Pointed observations in a judgment which are not directly related to the matters pleaded are usually worth noting. Those in a recent case involving the PACE trial and Queen Mary, University of London, are essential reading for academics and support staff who deal with FOI

In a ruling handed down this week the First-tier Tribunal (Information Rights) (“FTT”) has upheld the Information Commissioner’s (IC) decision that Queen Mary, University of London, was entitled to rely on the exemption at section 36(2)(b)(1) and (2) of the Freedom of Information Act 2000 in refusing to disclose minutes of the Trial Steering Committee and Trial Management Groups of the Pace Trial. The trial had been set up to compare and test the effectiveness of four of the main treatments currently available for people suffering from chronic fatigue syndrome (CFS), also known as myalgic encephalomyelitis (ME), but it attracted considerable criticism from some quarters. In the words of the FTT

There has been a storm of comments about this study. There had been deeply wounding personal criticisms of individuals concerned and over the years individuals in this field of research and treatment have withdrawn from research in the face of hostile irrational criticism and threats.

The FTT found that the exemption was engaged:

it is pellucidly clear that the progress and conduct of research in this area would be hampered by the publication of minutes of meetings such as sought by this request because individuals would be less willing to engage in research, participate in steering committees, provide guidance, debate issues about the conduct of research as fully and frankly as they otherwise would; as fully and frankly as would most benefit the research and the patients it is intended to help

and the public interest favoured maintaining the exemption:

the appellant’s arguments in favour of disclosure of the minutes when so much has been made available publicly in relation to this research and been subjected to such high levels of independent scrutiny do not outweigh the considerable weight to be given to the public interest in maintaining the safe space for academic research

But the FTT then made wide-ranging and significant observations about the concept of academic freedom and its relation to FOI. The decision cites Article 13 of The Charter of Fundamental Rights of the European Community:

Freedom of the arts and sciences The arts and scientific research shall be free of constraint. Academic freedom shall be respected.

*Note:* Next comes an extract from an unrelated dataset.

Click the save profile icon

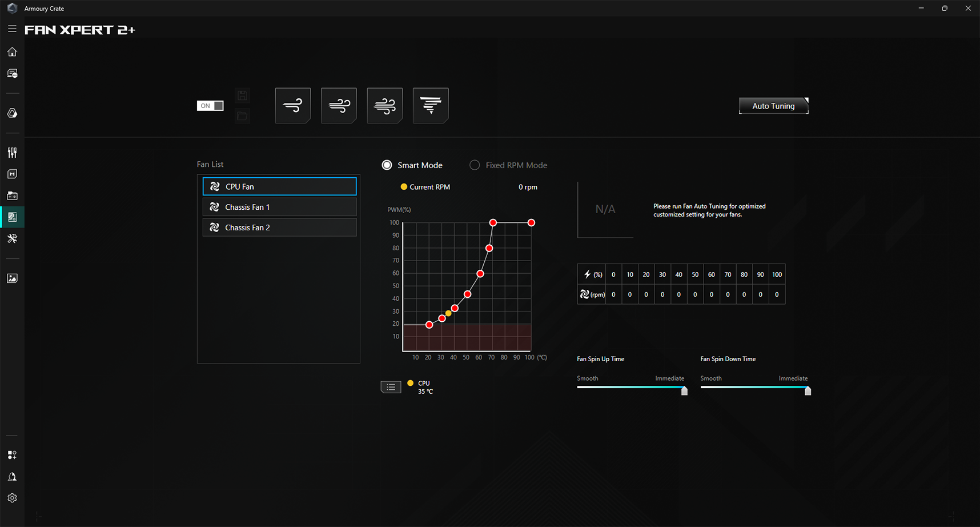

and section 202 of the Education Reform Act 1988 which places an obligation on the University Commissioners to

ensure that academic staff have freedom within the law to question and test received opinion, and to put forward new ideas and controversial or unpopular opinions, without placing themselves in jeopardy of losing their jobs or privileges they may have their institutions

and the FTT stresses the “profound importance” of academic freedom, noting that the IC has an obligation, as an emanation of the state, to give effect to Article 13. The judgment notes that the purpose of universities is to disseminate and generate knowledge and that disclosure of information is their primary purpose (“the activity which imbues the University with its moral significance”). In rather remarkable terms, the seeking of and disclosure of information (from academic institutions) under FOIA is unfavourably compared to this academic dissemination:

A parallel process of dissemination through FOIA is unlikely to be as effective or robust as the process of lectures, seminars, conferences and publications which are the lifeblood of the University. They are likely to be a diversion from the effective evaluation, publication and scrutiny of research through the academic processes. All too often such requests are likely to be motivated by a desire not to have information but a desire to divert and improperly undermine the research and publication process – in football terminology – playing the man and not the ball

One might pause to question whether this unfairly overplays the likelihood of FOIA requests being detrimental to academia, and also overstates the amount of information which is disseminated to the general public through academic research. Part of the reason for FOIA is that it enables the public to access information that public authorities specifically choose not to proactively disclose. One sees similar arguments at play in the apparent prioritising of the “transparency agenda” over FOIA disclosure.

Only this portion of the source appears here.